• **TO BE DONE**:
a) Using the Phabricator task page below, say whether each statement agrees with it: (i) Pywikibot caches the property datatype for one hundred years. (ii) Multichill created the task. (iii) Reading from Wikibase will likely be very broken. Answer yes or no for each and quote the deciding words.
b) In the Phabricator task page below, begin at the words "Also, Pywikibot can" and stop after "from to High.". Write out that passage again, swapping "getPropertyType" for "fetchPropertyType" wherever it occurs.

── PAGE EXCERPT ──

Page MenuHomePhabricator

Handle property datatype changing gracefully
Open, HighPublic

Description

Pywikibot will completely break whenever T95686: [Task] write a maintenance script to migrate properties from string to new identifier datatype is used, as it caches the property datatype for one hundred years, and has done that since April 2013 rPWBC6ea6d3330829: Split getting a property's datatype into its own request so it can be cached..

The simple workaround, e.g. for people using old versions of pywikibot, is to delete the apicache each time a property datatype changes, but that isnt a user-friendly solution.

Changes that could mean Pywikibot is less impacted by this:

Pywikibot could force a cache refresh more regularly.

Ideally we detect that a property has a new datatype, and clear the relevant cache entry.

Also, Pywikibot can eliminate the reliance on getPropertyType, as many code paths already have the properties datatype from when the entity was loaded, e.g. via wbgetentities. If getPropertyType is only used infrequently, the caching can be eliminated.

Event Timeline

jayvdb created this task.Oct 16 2015, 1:56 AM
jayvdb raised the priority of this task from to High.
jayvdb updated the task description. (Show Details)
jayvdb added subscribers: jayvdb, Legoktm.
Restricted Application added subscribers: pywikibot-bugs-list, Aklapper. · View Herald TranscriptOct 16 2015, 1:56 AM
jayvdb updated the task description. (Show Details)Oct 16 2015, 2:01 AM
jayvdb set Security to None.
Multichill added subscribers: Lydia_Pintscher, hoo.
Multichill added a subscriber: Multichill.

https://gerrit.wikimedia.org/r/137737 and https://gerrit.wikimedia.org/r/227252 basically mean that getPropertyType only gets called when Property is constructed manually, right?

https://gerrit.wikimedia.org/r/137737 and https://gerrit.wikimedia.org/r/227252 basically mean that getPropertyType only gets called when Property is constructed manually, right?

Yes. Property is a parent class of Claim, so the current exposure is quite large; roughly any time a Claim is instantiated directly in order to be used with addClaim or similar. i.e. reading will likely not break, at least not frequently and probably easily fixable, however writing to Wikibase will likely be very broken.

Do we expect this to happen again? A property's datatype is supposed to be immutable, and except for this one weird case, it is. Unless we can also vary on some other constant changing, I don't see any good cache invalidation strategy here.

If we expect this kind of change to happen again, I think we should lower the cache time to 1 day and accept the minor performance hit. If not, lets just tell users to rm -rf their apicache and continue on.

───
── LISTING ──

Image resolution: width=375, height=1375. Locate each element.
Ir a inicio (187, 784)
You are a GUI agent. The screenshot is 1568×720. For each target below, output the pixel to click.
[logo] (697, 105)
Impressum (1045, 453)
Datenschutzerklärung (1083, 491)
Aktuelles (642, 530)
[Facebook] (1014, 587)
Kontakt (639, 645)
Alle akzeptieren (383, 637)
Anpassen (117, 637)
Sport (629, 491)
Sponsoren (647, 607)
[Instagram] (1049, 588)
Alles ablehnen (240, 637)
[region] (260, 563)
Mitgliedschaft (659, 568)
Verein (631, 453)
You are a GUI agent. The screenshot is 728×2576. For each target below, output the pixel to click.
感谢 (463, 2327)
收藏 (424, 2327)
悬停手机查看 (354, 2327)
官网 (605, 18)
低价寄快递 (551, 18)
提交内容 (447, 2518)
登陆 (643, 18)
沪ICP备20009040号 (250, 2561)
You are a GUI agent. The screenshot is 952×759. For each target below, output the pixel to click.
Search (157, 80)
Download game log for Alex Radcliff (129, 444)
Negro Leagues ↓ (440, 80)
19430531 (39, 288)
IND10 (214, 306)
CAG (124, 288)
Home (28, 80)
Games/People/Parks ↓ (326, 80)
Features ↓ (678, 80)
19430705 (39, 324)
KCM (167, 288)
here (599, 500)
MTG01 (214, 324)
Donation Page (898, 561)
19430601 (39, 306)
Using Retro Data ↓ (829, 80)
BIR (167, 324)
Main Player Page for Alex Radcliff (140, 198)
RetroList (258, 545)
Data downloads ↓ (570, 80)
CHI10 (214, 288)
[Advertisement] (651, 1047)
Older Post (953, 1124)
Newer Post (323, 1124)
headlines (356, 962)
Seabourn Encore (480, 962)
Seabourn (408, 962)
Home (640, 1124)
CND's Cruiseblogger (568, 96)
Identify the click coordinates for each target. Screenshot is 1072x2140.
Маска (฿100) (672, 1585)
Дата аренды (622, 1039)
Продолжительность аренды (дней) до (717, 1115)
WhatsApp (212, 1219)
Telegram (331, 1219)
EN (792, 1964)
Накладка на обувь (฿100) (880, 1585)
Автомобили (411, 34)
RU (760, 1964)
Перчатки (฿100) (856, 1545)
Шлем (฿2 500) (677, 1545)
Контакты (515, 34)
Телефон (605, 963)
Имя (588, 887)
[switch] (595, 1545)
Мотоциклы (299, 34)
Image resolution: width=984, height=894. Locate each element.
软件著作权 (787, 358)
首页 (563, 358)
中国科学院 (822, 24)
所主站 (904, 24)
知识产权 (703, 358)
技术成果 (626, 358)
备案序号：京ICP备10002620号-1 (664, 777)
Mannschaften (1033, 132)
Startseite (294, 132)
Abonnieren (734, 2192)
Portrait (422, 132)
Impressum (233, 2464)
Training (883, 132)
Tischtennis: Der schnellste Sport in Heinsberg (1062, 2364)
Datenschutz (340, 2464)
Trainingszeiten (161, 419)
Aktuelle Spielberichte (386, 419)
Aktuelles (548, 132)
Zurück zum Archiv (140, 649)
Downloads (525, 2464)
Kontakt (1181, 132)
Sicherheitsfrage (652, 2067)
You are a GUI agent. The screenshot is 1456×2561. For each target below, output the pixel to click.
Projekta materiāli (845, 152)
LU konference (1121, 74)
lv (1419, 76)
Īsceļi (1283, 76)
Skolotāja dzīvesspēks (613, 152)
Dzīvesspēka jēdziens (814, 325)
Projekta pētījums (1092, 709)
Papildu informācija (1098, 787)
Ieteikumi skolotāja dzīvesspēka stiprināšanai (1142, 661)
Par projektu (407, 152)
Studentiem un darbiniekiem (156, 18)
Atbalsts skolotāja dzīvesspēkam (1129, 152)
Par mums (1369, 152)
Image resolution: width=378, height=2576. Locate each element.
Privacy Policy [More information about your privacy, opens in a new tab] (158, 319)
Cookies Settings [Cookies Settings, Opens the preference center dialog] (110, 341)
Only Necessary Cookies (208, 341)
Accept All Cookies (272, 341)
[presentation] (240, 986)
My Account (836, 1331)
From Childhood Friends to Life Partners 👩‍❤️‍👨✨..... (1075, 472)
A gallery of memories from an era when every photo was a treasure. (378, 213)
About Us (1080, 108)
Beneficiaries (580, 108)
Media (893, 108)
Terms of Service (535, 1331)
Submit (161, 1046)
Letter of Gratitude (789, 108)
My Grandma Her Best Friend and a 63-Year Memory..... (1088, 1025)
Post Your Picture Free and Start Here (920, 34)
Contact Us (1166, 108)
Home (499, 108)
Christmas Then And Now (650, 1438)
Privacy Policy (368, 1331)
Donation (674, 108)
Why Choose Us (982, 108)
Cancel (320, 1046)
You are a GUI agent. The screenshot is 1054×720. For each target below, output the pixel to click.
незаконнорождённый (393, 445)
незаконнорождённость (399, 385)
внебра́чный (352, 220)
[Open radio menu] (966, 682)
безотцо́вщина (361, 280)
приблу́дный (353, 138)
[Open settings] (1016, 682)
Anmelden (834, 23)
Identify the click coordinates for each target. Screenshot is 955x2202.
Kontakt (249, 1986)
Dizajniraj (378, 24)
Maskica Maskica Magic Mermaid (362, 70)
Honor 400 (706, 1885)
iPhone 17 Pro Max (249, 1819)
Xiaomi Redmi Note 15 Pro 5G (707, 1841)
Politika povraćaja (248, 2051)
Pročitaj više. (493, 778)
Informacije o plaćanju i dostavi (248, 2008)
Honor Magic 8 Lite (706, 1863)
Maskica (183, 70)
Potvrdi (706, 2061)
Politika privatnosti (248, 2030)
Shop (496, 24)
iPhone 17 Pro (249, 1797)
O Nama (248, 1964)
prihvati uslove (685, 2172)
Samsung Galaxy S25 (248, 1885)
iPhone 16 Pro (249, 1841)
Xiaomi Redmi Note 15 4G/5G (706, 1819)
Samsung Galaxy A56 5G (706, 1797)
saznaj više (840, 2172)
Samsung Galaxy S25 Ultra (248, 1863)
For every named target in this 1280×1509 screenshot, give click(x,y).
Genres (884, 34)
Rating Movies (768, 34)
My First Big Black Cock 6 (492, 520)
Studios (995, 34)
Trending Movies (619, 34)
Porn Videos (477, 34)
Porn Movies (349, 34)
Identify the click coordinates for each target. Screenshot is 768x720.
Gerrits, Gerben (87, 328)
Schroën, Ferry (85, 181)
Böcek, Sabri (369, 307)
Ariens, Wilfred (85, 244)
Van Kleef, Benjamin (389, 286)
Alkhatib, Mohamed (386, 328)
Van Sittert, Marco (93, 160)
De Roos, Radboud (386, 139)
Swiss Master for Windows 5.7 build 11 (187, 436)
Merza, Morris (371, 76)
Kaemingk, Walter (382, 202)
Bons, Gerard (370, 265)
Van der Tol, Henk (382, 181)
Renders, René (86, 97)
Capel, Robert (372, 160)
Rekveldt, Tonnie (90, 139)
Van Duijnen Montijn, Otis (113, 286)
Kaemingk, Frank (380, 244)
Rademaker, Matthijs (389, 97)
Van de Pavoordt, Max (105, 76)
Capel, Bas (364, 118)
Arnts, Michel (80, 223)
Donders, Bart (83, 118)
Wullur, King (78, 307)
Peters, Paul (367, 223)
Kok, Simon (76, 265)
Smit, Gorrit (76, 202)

───

• **RESPONSES**:
a)
(i) Yes: "as it caches the property datatype for one hundred years"
(ii) No: "jayvdb created this task."
(iii) No: "reading will likely not break"

b)
Also, Pywikibot can eliminate the reliance on fetchPropertyType, as many code paths already have the properties datatype from when the entity was loaded, e.g. via wbgetentities. If fetchPropertyType is only used infrequently, the caching can be eliminated.

Event Timeline

jayvdb created this task.Oct 16 2015, 1:56 AM
jayvdb raised the priority of this task from to High.